*Défi 1*
Les affirmations suivantes concordent-elles avec le texte sur les frais d'inscription à la fac : (a) en licence, le prix normal est de 169 € ; (b) Marc Pena ne partage pas l'avis de l'étudiante ; (c) la France compte 35 FAC hors la loi ? Répondez par oui ou non en citant à chaque fois les mots décisifs du texte.
*Défi 2*
Pourriez-vous continuer le texte sur les frais d'inscription à la fac à la suite de sa dernière phrase ?

On se trouve donc dans un cadre de travail complètement en manque de sécurité autant sur le logement que sur le lieu d'étude, c'est totalement inadmissible pour les étudiants.
Les frais exorbitants d'inscription en FAC
On observe que certains étudiants doivent payer des frais de scolarité de 9 à 16 milles euros, sachant que les prix à payer normalement sont de 169€ en licence et 262€ en master. Ce sont des prix exorbitants non détaillés et à payer obligatoirement pour pouvoir entrer dans ces FAC. Ces FAC font partie de celles qui sont hors la loi, et en France on en compte 35 soit 40 %. Julie (étudiante en droit et leader local de l'UNEF3) explique donc « On se retrouve dans une situation ou en plus du prix que les étudiants devraient payer, on leur demande de payer un surplus, mais pour nous c'est effectivement pas aux étudiants de venir payer ce que l’État ne paye pas. ».
Le président de la FAC d'Aix Marseille 3, Marc Pena, exprime également sont point de vue, en accord avec celui de l'étudiante il précise :
« L'information principale, c'est qu'ils n'ont pas à payer ces prestations complémentaires qu'ils payaient autrefois de manière obligatoire. ».
Les étudiants payent donc ces sommes astronomiques en croyant qu'ils payent le DU (Diplôme Universitaire) mais en réalité ils payent ce que l’État ne paye pas au FAC pour combler les trous dans les caisses.

*Données affichées*

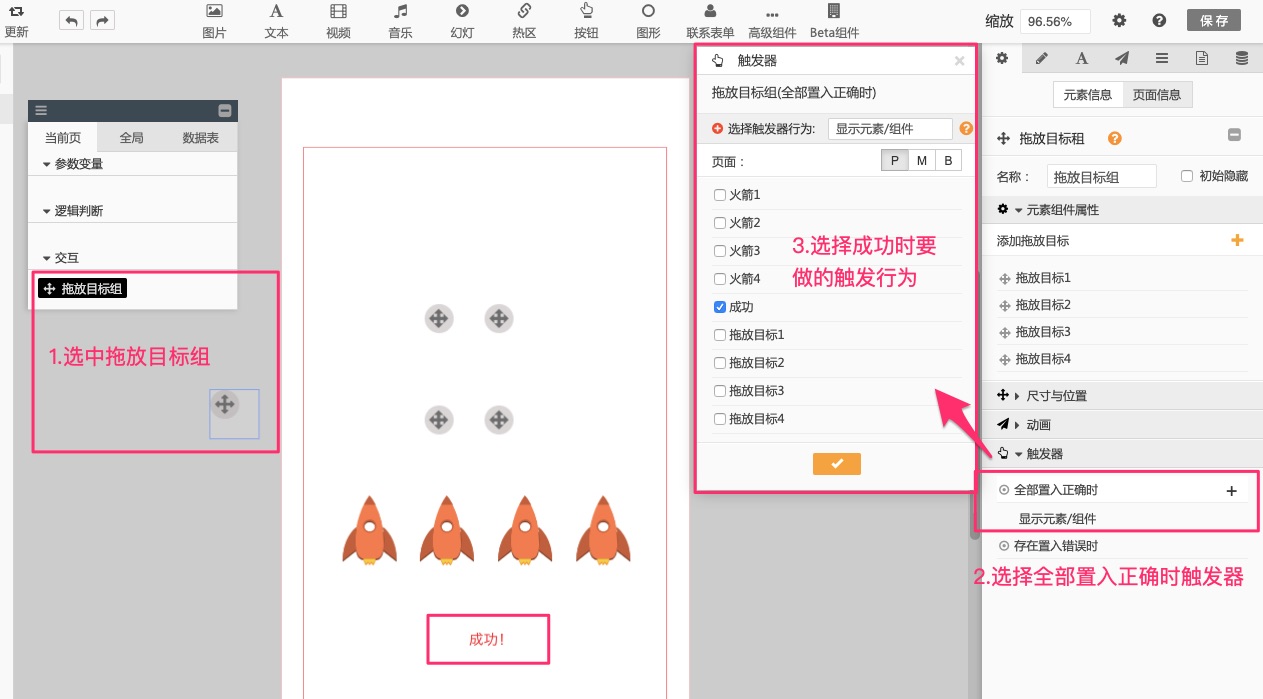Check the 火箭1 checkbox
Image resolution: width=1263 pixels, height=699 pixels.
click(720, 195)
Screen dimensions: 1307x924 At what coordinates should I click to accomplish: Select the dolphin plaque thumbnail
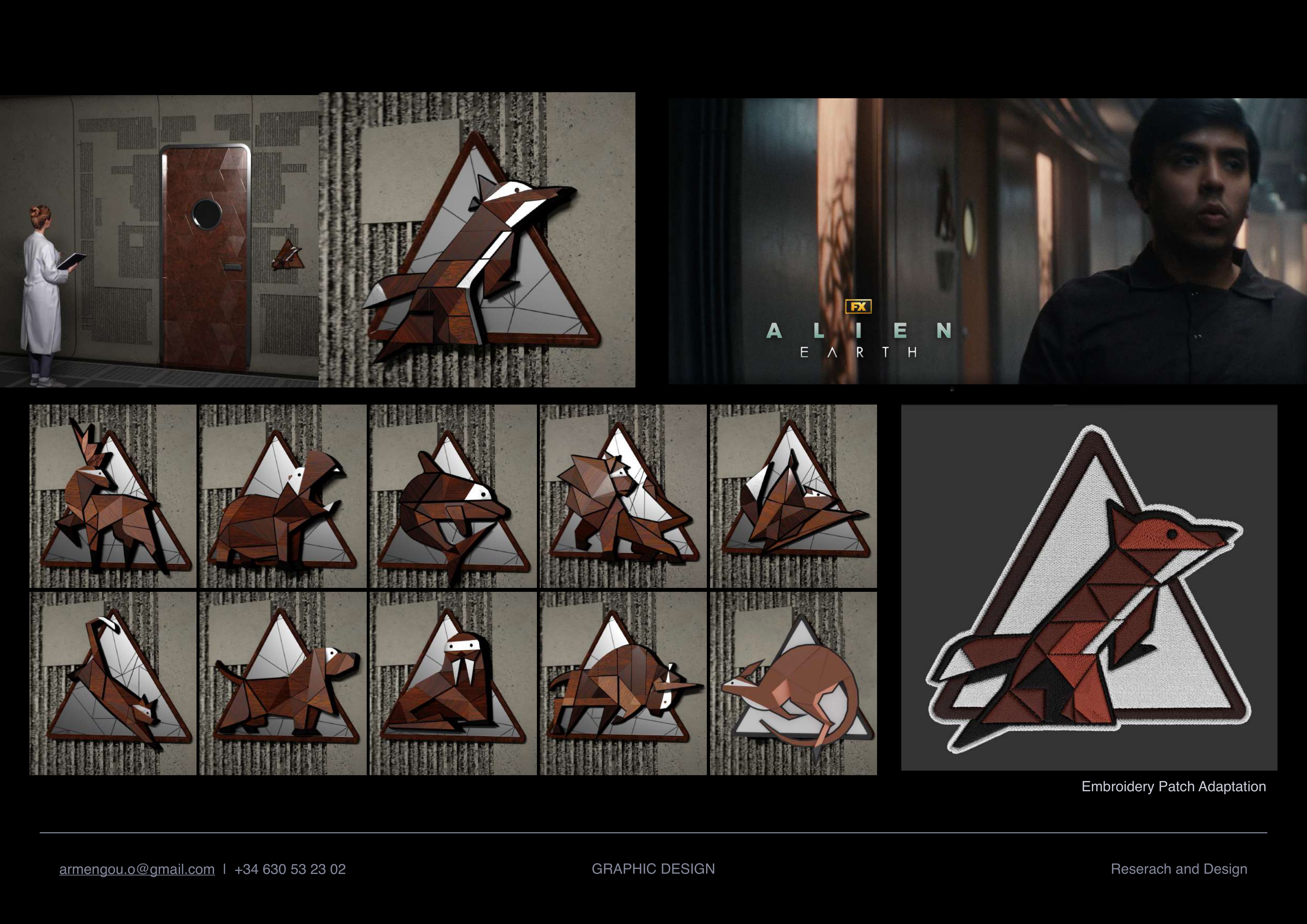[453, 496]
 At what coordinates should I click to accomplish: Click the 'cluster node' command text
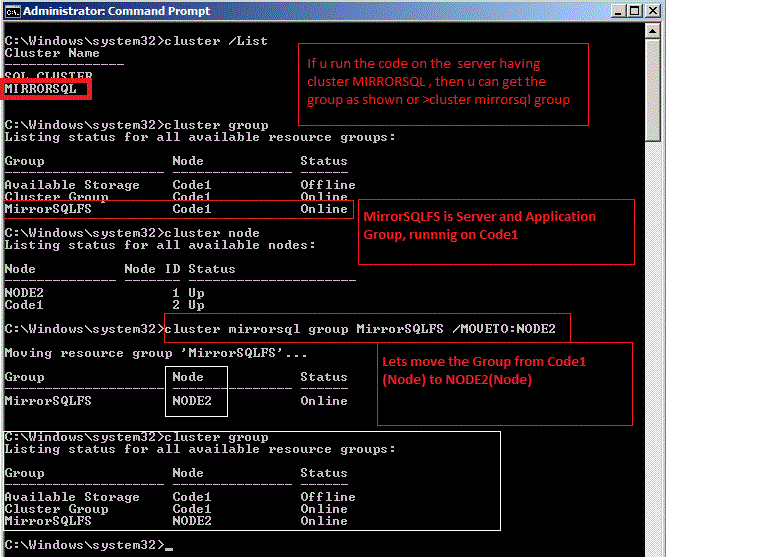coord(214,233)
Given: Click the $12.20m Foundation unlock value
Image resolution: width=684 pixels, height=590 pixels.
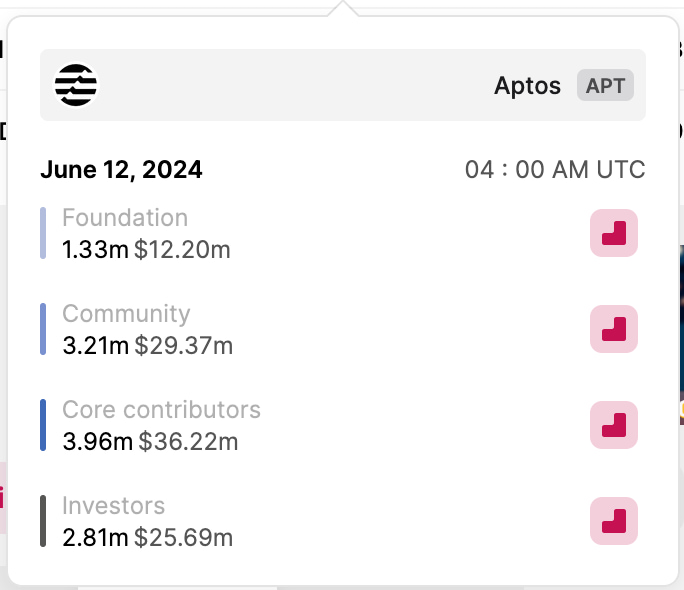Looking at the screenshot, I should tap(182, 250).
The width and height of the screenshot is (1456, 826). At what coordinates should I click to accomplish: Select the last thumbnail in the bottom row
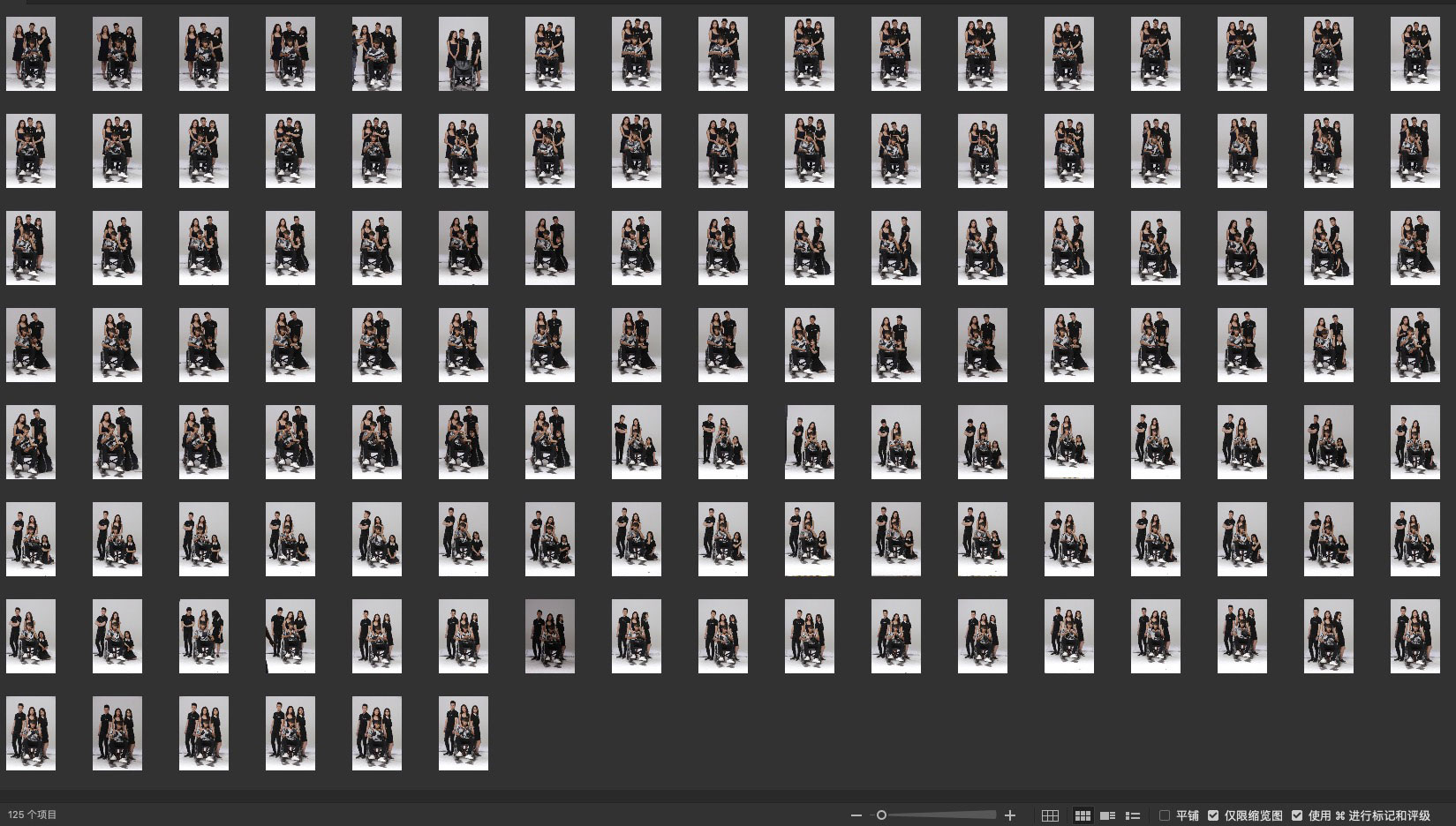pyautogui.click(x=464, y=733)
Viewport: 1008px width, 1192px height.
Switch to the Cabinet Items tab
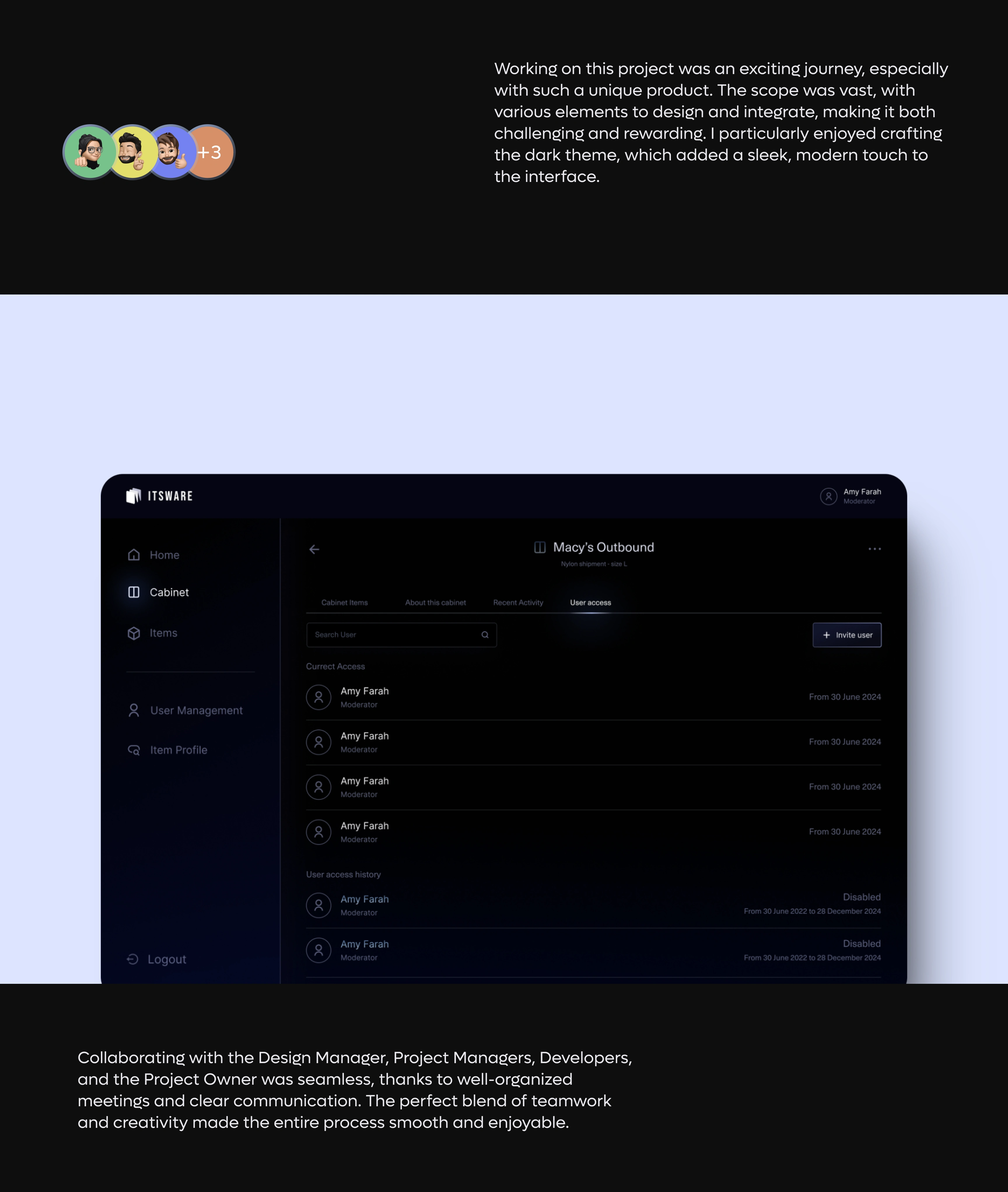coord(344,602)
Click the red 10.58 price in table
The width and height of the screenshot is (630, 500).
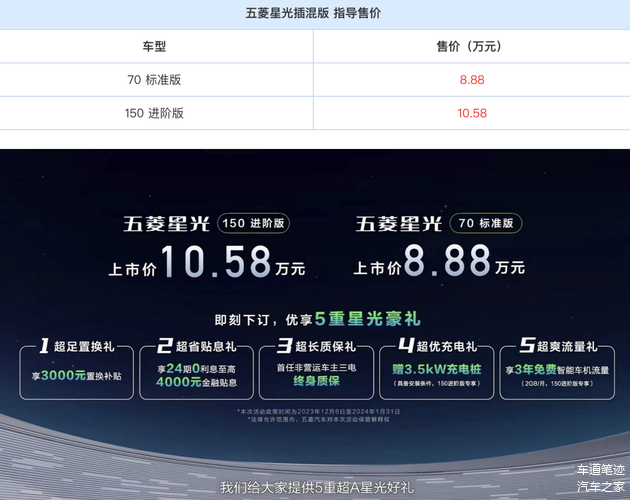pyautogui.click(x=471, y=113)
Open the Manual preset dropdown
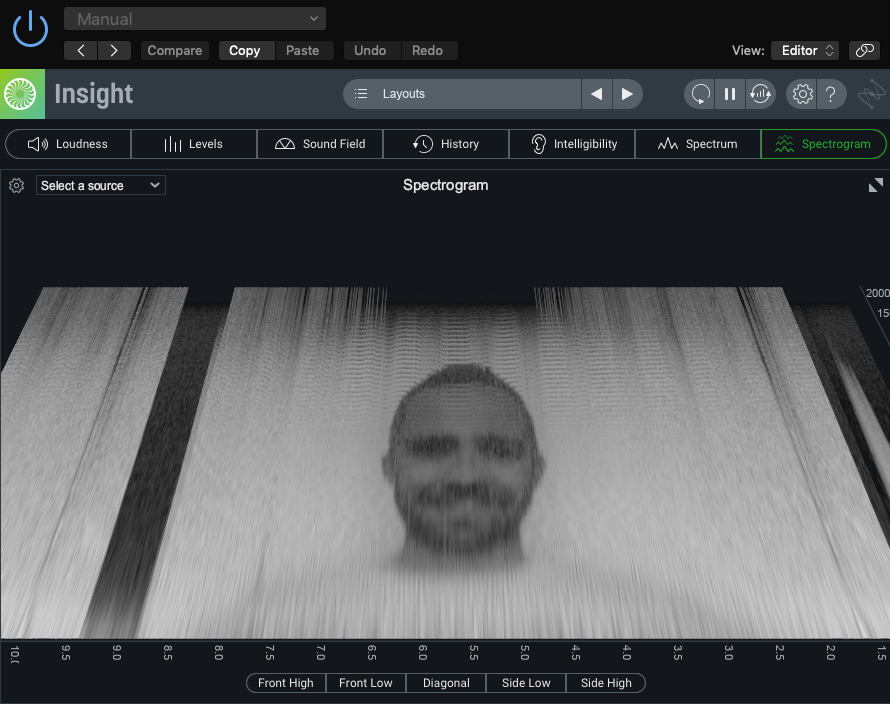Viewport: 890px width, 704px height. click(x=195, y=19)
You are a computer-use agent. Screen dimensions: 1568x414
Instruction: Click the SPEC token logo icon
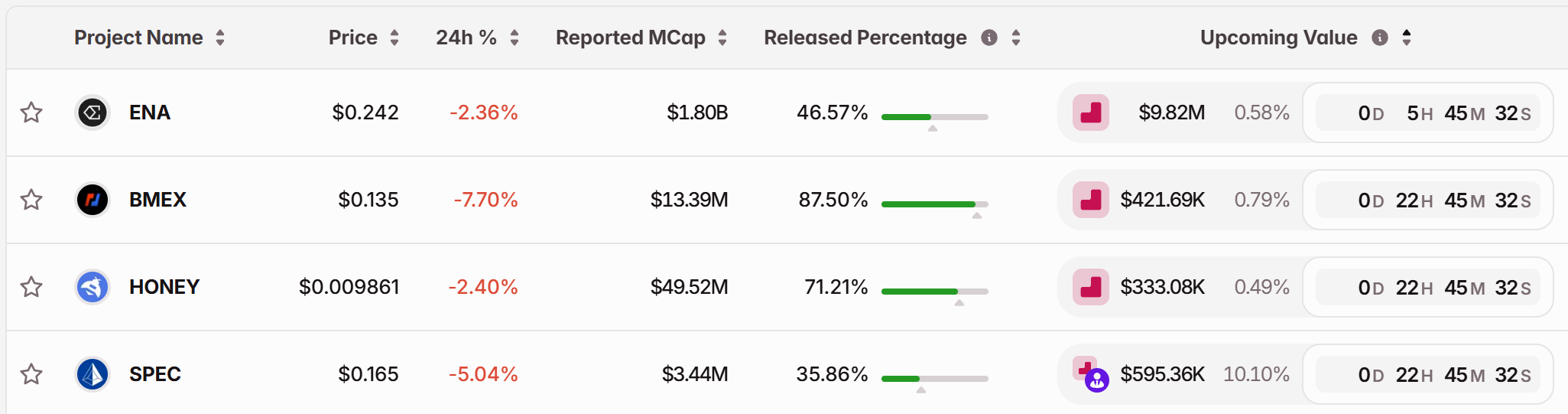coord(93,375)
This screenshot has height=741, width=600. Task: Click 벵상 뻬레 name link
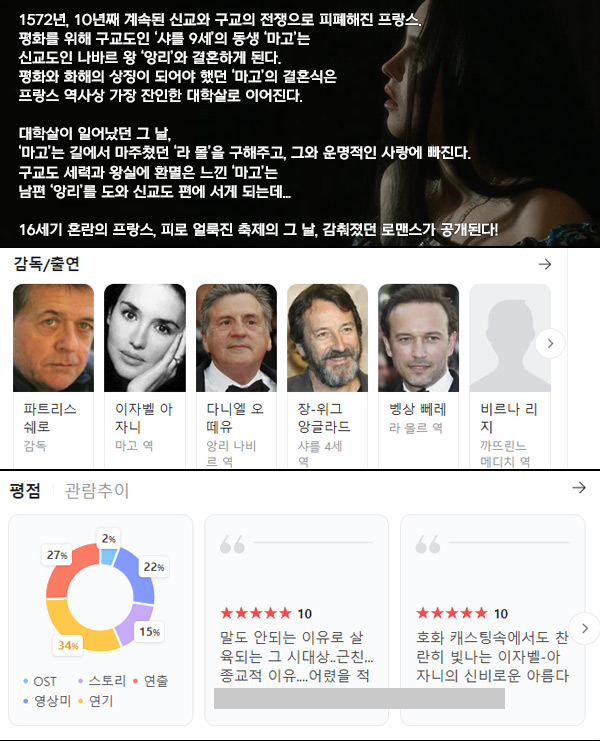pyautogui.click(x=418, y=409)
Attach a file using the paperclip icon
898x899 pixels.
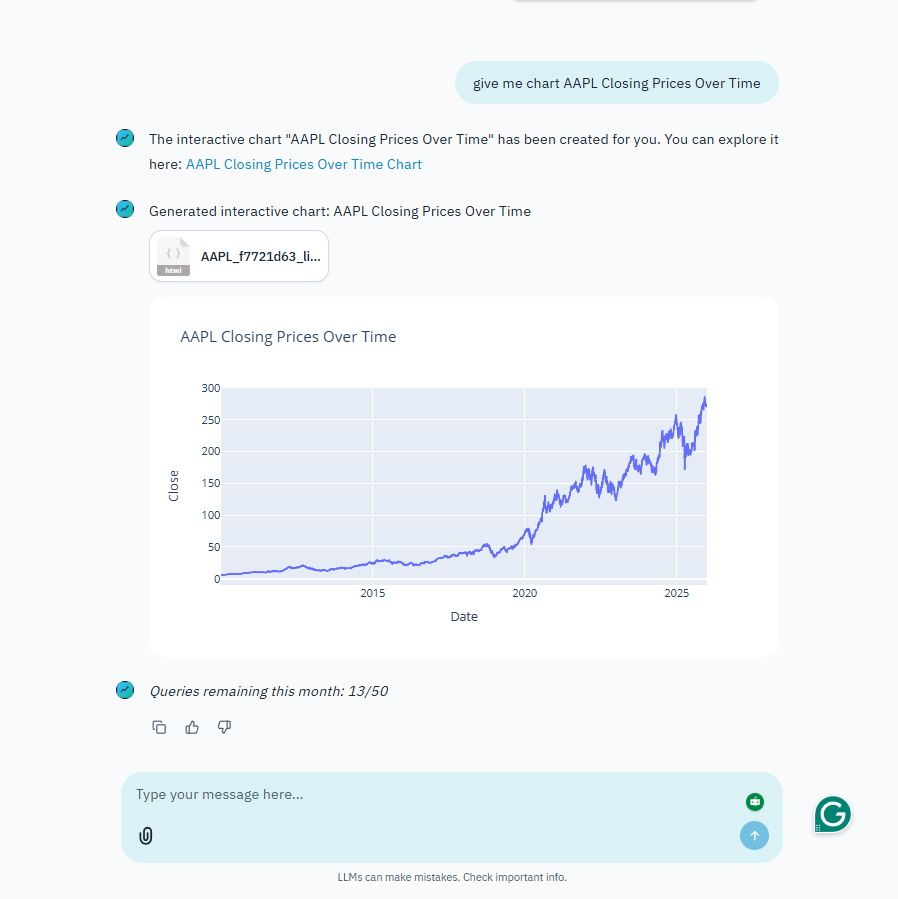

*Résultat final 1*
(a) Oui : « les prix à payer normalement sont de 169€ en licence ».
(b) Non : « en accord avec celui de l'étudiante ».
(c) Oui : « en France on en compte 35 soit 40 % ».

*Résultat final 2*
Difficultés financières et travail
En France on a pu observer qu'environ 23 % des étudiants ont des difficultés financières. Ils se retrouvent donc obligés de trouver un travail en plus des cours, ce qui diminuent leurs heures de sommeil et augmente la consommation d'alcool et de tabac.
73 % des étudiants travaillent donc pour financer leurs études, ce qui est d'ailleurs soulevé par l'UNEF3 qui dit :
« L'extension de phénomène du travail étudiant est un indicateur de la montée en puissance de la précarité mais aussi la preuve que la France ne s'est jamais organisée pour faire une place à ses jeunes ; [ils n'ont] aucun droit, aucun mécanisme de solidarité, à l’exception de la sécurité sociale, aucune reconnaissance de leur rôle dans la société, un système qui se repose entièrement sur la solidarité familiale. ».
Certains étudiants ne trouvent pas de travail, ils ont donc recours à d'autres manières de gagner de l'argent. En France 40 milles étudiants se prostituent, ils acceptent un acte sexuel en échange d'argent, ils disent que c'est un moyen de sortir de la précarité. C'est ce qu'on appelle de l'argent facile.
L'état psychologique des étudiants
En 2016 on a observé que plusieurs centaines de milliers d'étudiants étaient sur la voie de la dépression, 61 % de la population expriment un sentiment d'épuisement, ce qui est 8 % de plus qu'en 2013.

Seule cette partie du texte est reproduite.